▶ **CHALLENGES**:
• A. According to the padel drills text, how many vibora shots should be hit per session in Drill 4?
• B. Using the padel drills text, explain why serving directly at the receiver's body is effective.

▶ **SOURCE EXTRACT**:
::::::

Drill 3: Lob Off the Glass (Advanced)
Setup: Stand at the back wall. Partner feeds a medium-pace ball so it bounces off the back glass. Your job is to generate enough height and depth on your return to land near your partner's baseline, forcing them back.
Reps: 20 attempts per side. Count successful lobs (those that would have forced the opponent to retreat).
What it trains: Converting a defensive position into a neutral or offensive one. This is what the best local players in Limassol do differently from recreational players - they can flip a point from defense to offense with one shot off the glass.
Photo by OCHAPPS, Wikimedia Commons, CC BY-SA 4.0
Net Zone Drills: Owning the Attack
Drill 4: Vibora Consistency (Intermediate)
Setup: Stand at the net in an attacking position. Partner tosses short-hop balls around shoulder height. You hit vibora shots - the sideways spinning overhead - targeting the side glass combination.
Reps: 25 per session, focusing on side glass contact rather than pace.
What it trains: The vibora is the most overused and worst-executed shot in intermediate padel. Most players swing for pace and end up giving opponents an easy ball. The correct vibora hits the side glass first, then angles away from the opponent. Start slow. Get the spin and direction right before adding pace.
Common mistake: Swinging across the body too aggressively. The shot should feel like you're "slapping" the ball to the side, not driving through it.
Drill 5: Smash Positioning (Advanced)
Setup: Start at the net. Partner lobs deep to one side. You move back to the attack position and execute a smash - either direct, into the glass, or into the back glass-side glass combination.
Reps: 20 reps, mixing target choices. Track what percentage hit the intended zone.
What it trains: Decision-making speed on overheads. The shot itself isn't hard; choosing the right target under pressure is. Working this with a real-time lob forces you to make target decisions while moving, which is what happens in matches.
Serve Practice: Building a Three-Serve Arsenal
One good serve makes you predictable. Three serves make you dangerous.
Drill 6: Diagonal Consistency (Intermediate)
Goal: 15 consecutive first serves landing in the correct service box without touching the net or going long.
Target zone: Deep to the backhand corner (most reliable pressure serve for right-handers serving to a right-hander).
Track it: Time how long it takes to get 15 consecutive. Benchmark: under 20 serves total to get 15 in. If it takes 35 or more, serve accuracy is a priority area.
Drill 7: The Body Serve (Intermediate/Advanced)
Setup: Practice serving directly at where the receiver's body would be. This is underused at club level and extremely effective - it jams the receiver and produces weak returns.
Target zone: Chest height, into the body. Not wide, not deep - directly at the player.
Reps: 15 per session. The goal is accuracy, not pace.
Why it works: Most receivers set up to handle wide or deep serves. A ball coming directly at them is harder to time and generates defensive short returns that you can attack.
The Bandeja: A Technical Breakdown
The bandeja is the shot that defines intermediate padel. Get it right and you can sustain offensive pressure indefinitely. Get it wrong and you're giving opponents free points.
Setup position: You should be in the attack zone - approximately one racket length behind the net tape. Feet shoulder-width apart, non-dominant hand pointing toward the ball as it rises.

::::::

▶ **DATA LINES**:
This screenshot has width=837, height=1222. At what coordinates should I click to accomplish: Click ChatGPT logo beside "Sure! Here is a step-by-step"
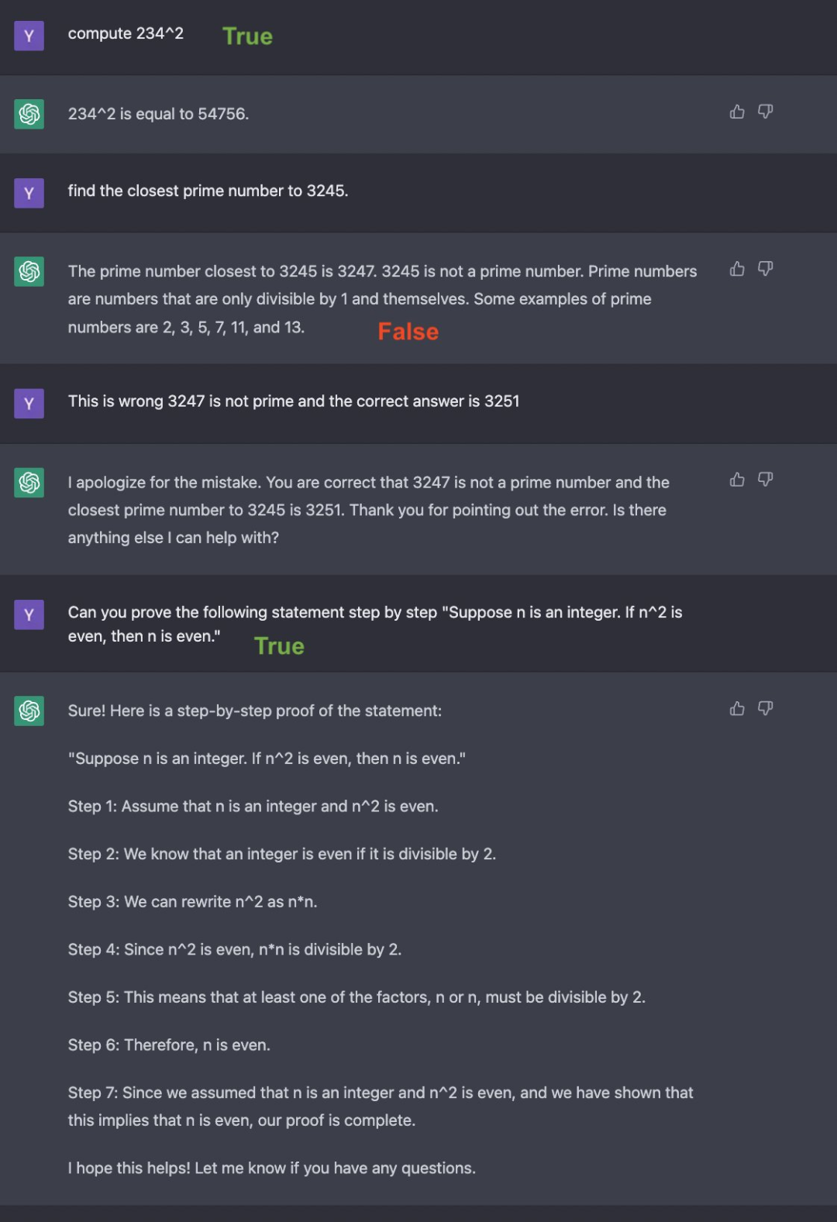(x=29, y=711)
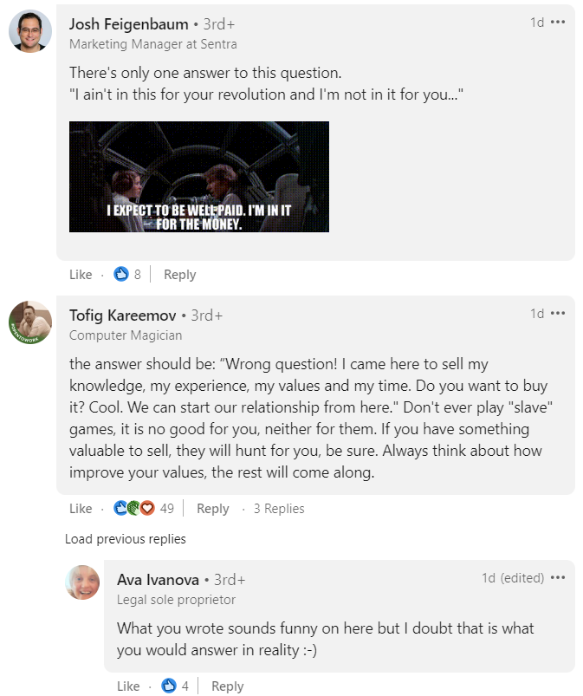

::::::

▶ **SOLVED TASKS**:
• A. 25 per session, with the focus on side glass contact rather than pace.

• B. Most receivers set up to handle wide or deep serves, so a ball coming straight at them is harder to time. It jams them and produces weak, defensive short returns that the server can attack.